Ein weiterer schöner Seetag und wir waren in Port Moresby/Papua Neuguinea. Neuland für sehr viele Mitreisende und natürlich auch für uns. Und was wir so vom Schiff aus sehen, gefällt uns gut, sogar sehr gut. Das Schiff wurde sehr schnell freigegeben und wir können pünktlich unseren Ausflug „Papuan Coastal Villages“ starten. Abgepackt in Portionen zu ca. 12 Passagiere pro Kleinbus fahren wir zuerst durch ein Fischerdörfchen. Dabei muss man bedenken, wir waren ein Konvoi von sicher 20 Vans und hatten kaum Platz in diesen Dörfchen.  Aber die Menschen waren ausser sich vor Freude.
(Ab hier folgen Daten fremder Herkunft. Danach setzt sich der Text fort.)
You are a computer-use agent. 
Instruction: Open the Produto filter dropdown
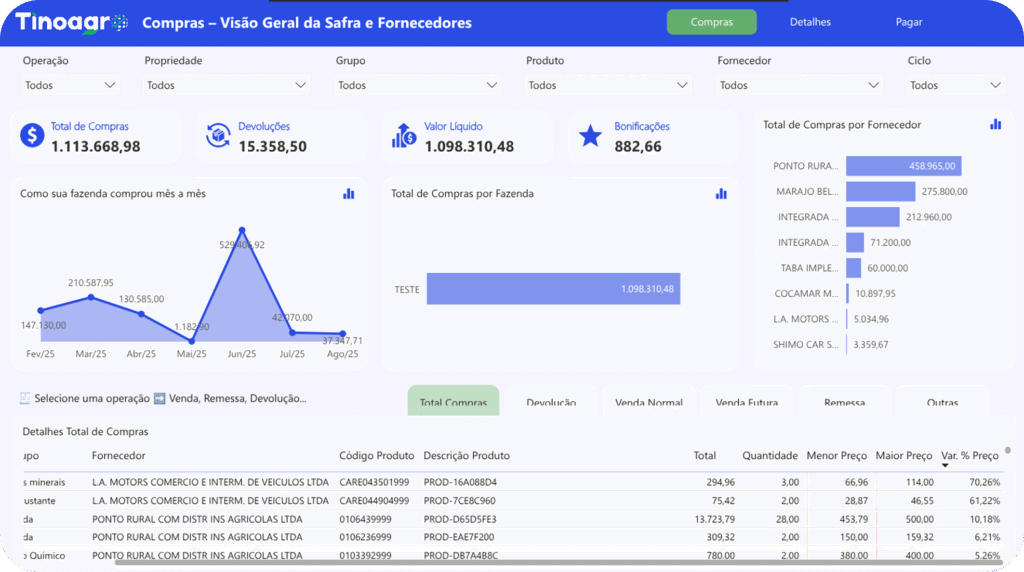(x=608, y=86)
Sie winkten alle begeistert, lachten und ich glaube, ich fühlte mich noch nirgends auf der Welt als Tourist so willkommen. Unser örtlicher Reiseleiter war auch eine Nummer für sich. Wir wurden schon im Vorfeld darauf hingewiesen, dass der Tourismus hier noch in den Kinderschuhen steckt. Ich würde sagen, der hat noch nicht mal Schuhe gesehen. Jedenfalls hat unser Tourguide seinen Job so verstanden, dass uns beim Einsteigen in den Van zählen muss (11 Personen) und nach dem rund 4-stündigen Ausflug beim Aussteigen nochmals  (11 Personen). Somit war der Job zu seiner vollsten Zufriedenheit erledigt. Kein Schwund. Und dazwischen hat er kein Wort, ich schwöre, keinen einzigen Laut von sich gegeben. Aber wir sind ja schnell von Begriff und immer wenn angehalten wurde stiegen wir brav aus dem Bus mit nicht mal einer kleinen Ahnung was wir hier sehen und auch keiner Ahnung wann wir wieder antraben sollen. Aber der Ausflug war toll und wir hatten sehr viel Spass.
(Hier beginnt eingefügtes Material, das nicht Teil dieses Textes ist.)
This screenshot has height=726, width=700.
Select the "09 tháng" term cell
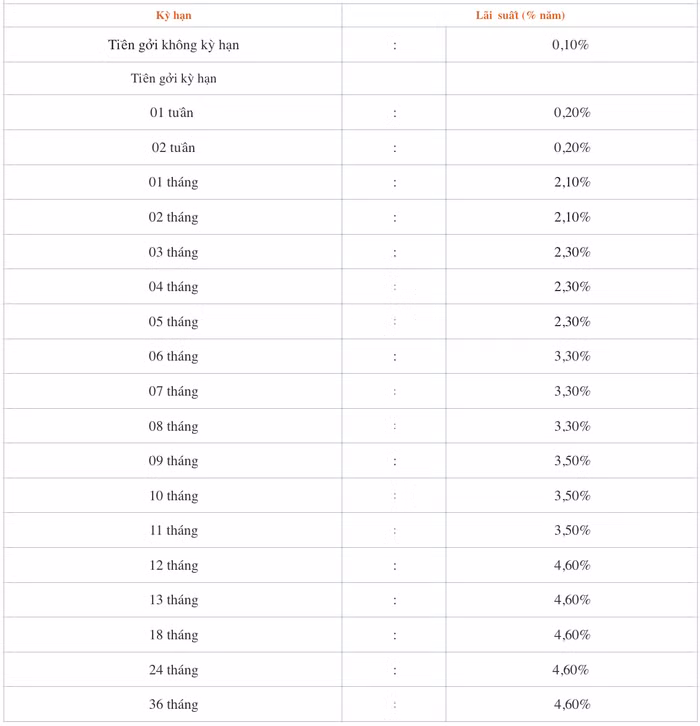point(173,461)
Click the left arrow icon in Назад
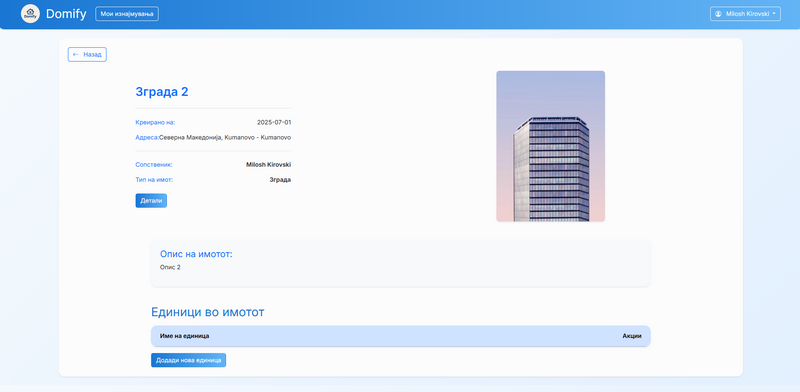 [76, 54]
Über Nacht wurden wir von unserem Chauffeur, sprich dem Schiffsführer nach Alotau, immer noch Papua Neuguinea gefahren. Gleiches Kleinbusballett für die Ausflüge und ein lokaler Reiseführer der reden konnte. Und der hat sich echt Mühe gegeben, bis er nach ca. einer Stunde erschöpft war und sich seinem Mobile Phone gewidmet hat. Was wir aber ohne Murren hinnahmen. Wir waren auch erschöpft. Schlussendlich, nach vielem Irren und Wirren, weil keiner den Weg dahin wusste (2 kleine Kinder sagten dann unserem  Van-Konvoi wo`s langgeht), fanden und besuchten wir ein sogenanntes Village. Der Ausflug hiess auch „Village Experience“. Es war wirklich eine Experience. Wir waren mindestens 200 Menschen, die etwa 4 kleine Hüttchen anguckten, nun wissen wie Sago produziert wird  und im Schlamm herumstapften. Weil kurz vorher ein Wolkenbruch niederging. Monsun!
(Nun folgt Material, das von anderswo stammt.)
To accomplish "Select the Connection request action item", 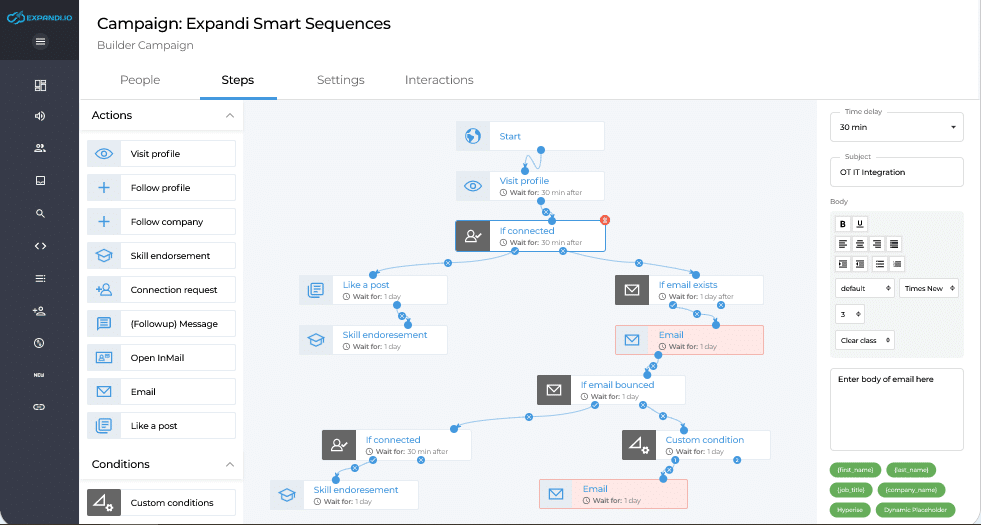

Aber ich muss sagen, Papua Neuguinea hat Rémy und mir total gut gefallen. Und unseren Mitreisenden auch. Was für liebenswerte Menschen. Und was für ein schönes Land.

Nun sind wir auf dem Weg zurück nach Australien. Morgen haben wir The Great Barrier Reef auf dem Programm.